Brigada Blanca, ("White Brigade"), officially the Brigada Especial de La Dirección Federal de Seguridad ("Federal Security Directorate Special Brigade"), was a paramilitary group part of the Dirección Federal de Seguridad ("Directorate of Federal Security" or DFS) managed by the Mexican government that was active between 1976 and 1985. The group engaged in tactical operations supporting state terrorism, primarily against the Marxist–Leninist paramilitary group Liga Comunista 23 de Septiembre. Some of their tactics during the Mexican Dirty War included surveillance, home invasions, illegal searches, robbery, arbitrary arrests, private communication interception, sabotage, enforced disappearance, kidnapping, torture, and extrajudicial killings. 275 victims have been identified as being killed, tortured, or illegally detained by the organization. The brigade was headed by Miguel Nazar Haro.

== History ==
After the Mexican Movement of 1968 and the El Halconazo massacre in 1971 there was a general sentiment of political repression, which led to the formation of various leftist political groups opposed to the Mexican government. Some of these groups radicalized, forming guerrilla groups in both urban and rural areas, due to the belief that peaceful, democratic methods of political action were no longer available. Among them, the most prominent were the Federación de Estudiantes Revolucionarios ("Federation of Revolutionary Students"), Fuerzas Armadas Revolucionarios del Pueblo ("Revolutionary Armed Forces of the People"), Frente Urbano Zapatista ("Zapatista Urban Front"), Movimiento de Acción Revolucionaria ("Revolutionary Action Movement") and the LC23S. Counterinsurgency activities have been recorded as early as 1972. The United States actively encouraged groups whose ideals were grounded in anti-communism and McCarthyism. The US government trained large numbers of militants and police officers at the CIA-backed School of the Americas, some of whom would go on to act as militia leaders and insurgents of the Brigada Blanca.

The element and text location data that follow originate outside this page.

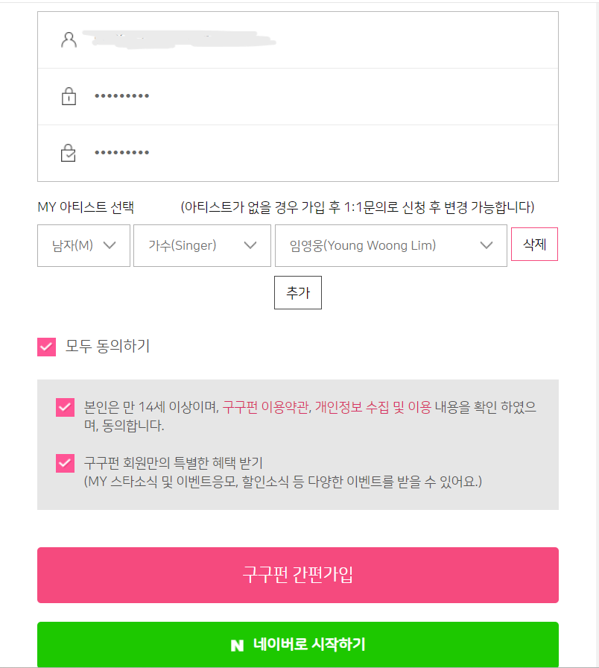
Task: Open the 임영웅(Young Woong Lim) artist dropdown
Action: [x=390, y=245]
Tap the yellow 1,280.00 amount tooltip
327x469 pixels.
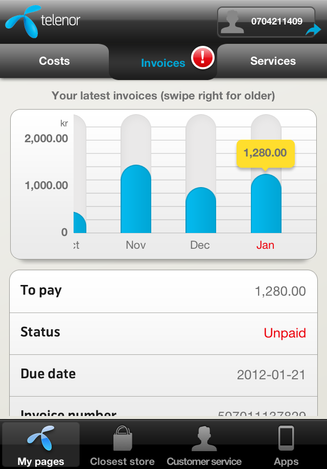pyautogui.click(x=265, y=153)
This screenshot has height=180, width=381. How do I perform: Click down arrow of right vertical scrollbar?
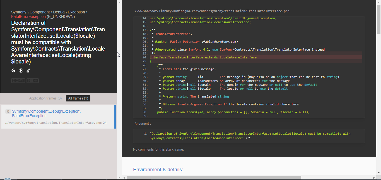coord(378,173)
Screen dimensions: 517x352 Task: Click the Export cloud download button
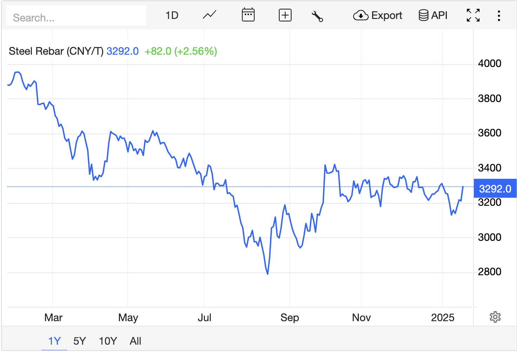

On June 4, 1976, the LC23S attacked a police checkpoint in Ciudad Azteca ("Aztec City") neighborhood of Ecatepec de Morelos, a highly populated suburb of Mexico City. Following this attack, DFS agent Edmundo Arriage López, and officer Miguel Nazar Haro of the Policía Judicial del Distrito Federal ("Federal District Judicial Police"), met with Jesús Miyazawa Álvarez and Jorge Obregón Lima from the Direccíon de Investigaciones Políticas y Sociales de la Secretaría de Gobernación ("Secretary of the Government Directorate for Political and Social Investigations.") The president of Mexico, Luis Echeverría, ordered the formation of a "Special Brigade" inside the DFS under the jurisdiction of the Secretariat of the Interior, integrated with 240 agents, offices, and other intelligence elements from state and federal law enforcement groups including the Procuraduria General de la Republica, the Procuraduria del Distrito Federal, Dirección General de Policía, Departamento del Distrito Federal, and the Procuraduría General del Estado de Mexico. The brigade operated in the states of Guerrero, Sinaloa, Chihuahua, Nuevo León, Jalisco, Puebla, Morelos, the state of Mexico, and Mexico City. It was given the informal name Brigada Blanca by Miguel Nazar, contrasting with the Brigada Roja chapter of the LC23S, the name of the chapter that operated in Mexico Valley.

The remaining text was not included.